Check the fuel pressure to make sure it isn't running lean (possibly the
reason it's backfiring through the intake).  This could also cause bucking
or surging.  It sounds like there may be a problem in the idle circuit of
your fuel system, or there your carbs may not be accelerating at the same
rate. (you do have carbs right? if not maybe one of the other FI specialists
in the group can help).

> Fiddling with idle, mixture, advance, retard produces no desireable
> Valves, gap, dwell all within spec.  Plugs firing correctly.
> Compression on #2,3,4 all bteween 100-105. #1 down around 90lb....
> #1 plug is a little dark, but NOT completely fouled.  No blue smoke, so
> pretty much eliminates pistons, rings, cylinder walls - right?

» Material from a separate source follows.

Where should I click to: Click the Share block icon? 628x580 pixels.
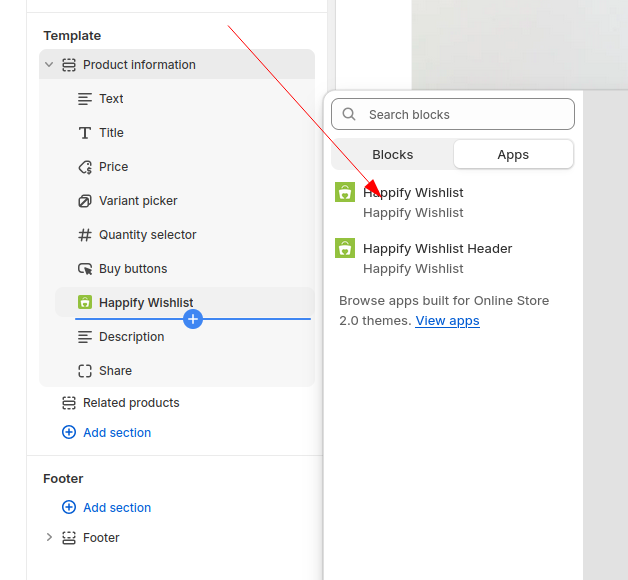point(85,371)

Your compression isn't too far off (10# is acceptable) in number 1, but to
be sure have you run a wet compression test as well?  To determine if the
problem is in the cylinders or in the heads, squirt some oil down the
cylinders and re-record the results.  Remember to make sure all the plugs
are out in all four cylinders before running the compression test, and turn
the engine over at least 3 or 4 revolutions per cylinder - otherwise your
readings may be inaccurate.
If a wet test doesn't make a substantial difference in the compression,
there could be a head problem, but don't just assume so.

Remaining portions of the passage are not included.